Exercise directions.
Print each entry as it appears. Images stay out of the copy.

Provided data.
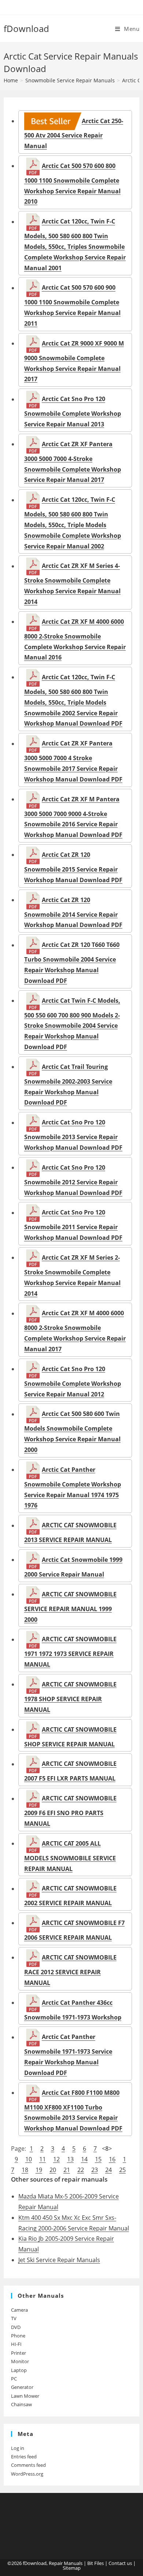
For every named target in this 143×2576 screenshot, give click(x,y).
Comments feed (28, 2465)
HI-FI (16, 2344)
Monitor (20, 2361)
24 (108, 2170)
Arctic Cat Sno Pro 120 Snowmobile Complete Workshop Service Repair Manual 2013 (72, 411)
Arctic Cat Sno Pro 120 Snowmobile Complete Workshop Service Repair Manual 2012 (72, 1381)
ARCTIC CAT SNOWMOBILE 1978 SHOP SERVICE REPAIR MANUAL (70, 1696)
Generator (22, 2387)
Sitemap (72, 2568)
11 (42, 2159)
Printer (18, 2353)
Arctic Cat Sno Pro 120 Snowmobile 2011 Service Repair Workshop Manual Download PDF (73, 1225)
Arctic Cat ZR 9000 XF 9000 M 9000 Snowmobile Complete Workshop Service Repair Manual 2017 (74, 361)
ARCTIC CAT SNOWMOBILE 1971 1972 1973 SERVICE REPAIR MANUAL (70, 1651)
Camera (19, 2310)
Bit (90, 2563)
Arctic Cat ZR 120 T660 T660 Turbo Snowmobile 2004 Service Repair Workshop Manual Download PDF (72, 963)
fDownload (26, 28)
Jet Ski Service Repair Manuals (59, 2260)
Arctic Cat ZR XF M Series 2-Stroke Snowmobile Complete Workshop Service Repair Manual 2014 (72, 1275)
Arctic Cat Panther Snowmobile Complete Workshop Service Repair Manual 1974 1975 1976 (72, 1487)
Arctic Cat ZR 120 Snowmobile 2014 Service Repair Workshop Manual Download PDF (73, 912)
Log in (17, 2448)
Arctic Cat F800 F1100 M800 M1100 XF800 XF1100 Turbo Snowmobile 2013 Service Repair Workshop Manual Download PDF (73, 2110)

Answer area.
For every named target in this 143×2576 screenshot, give click(x,y).
Comments feed (28, 2465)
HI-FI (16, 2344)
Monitor (20, 2361)
24 (108, 2170)
Arctic Cat Sno Pro 120 Snowmobile Complete Workshop Service Repair Manual 2013 (72, 411)
Arctic Cat Sno Pro 120 Snowmobile Complete Workshop Service Repair Manual 2012 (72, 1381)
ARCTIC CAT SNOWMOBILE 1978 SHOP SERVICE REPAIR MANUAL (70, 1696)
Generator (22, 2387)
Sitemap (72, 2568)
11 (42, 2159)
Printer (18, 2353)
Arctic Cat Sno Pro 120 Snowmobile 2011 Service Repair Workshop Manual Download PDF (73, 1225)
Arctic Cat ZR 9000 XF 9000 M 9000 Snowmobile Complete Workshop Service Repair Manual 2017 (74, 361)
ARCTIC CAT SNOWMOBILE 1971 1972 1973 SERVICE REPAIR MANUAL (70, 1651)
Camera (19, 2310)
Bit (90, 2563)
Arctic Cat ZR 120 T660 T660 Turbo Snowmobile 2004 Service Repair Workshop Manual Download PDF (72, 963)
fDownload (26, 28)
Jet Ski Service Repair Manuals (59, 2260)
Arctic Cat ZR XF M Series 2-Stroke Snowmobile Complete Workshop Service Repair Manual 2014 (72, 1275)
Arctic Cat Panther Snowmobile Complete Workshop Service Repair Manual 1974 1975 1976 (72, 1487)
Arctic Cat ZR 120 Snowmobile 2014 Service Repair Workshop Manual Download PDF (73, 912)
Log in (17, 2448)
Arctic Cat F800 F1100 M800 M1100 XF800 XF1100 Turbo Snowmobile 2013 Service Repair Workshop Manual Download PDF (73, 2110)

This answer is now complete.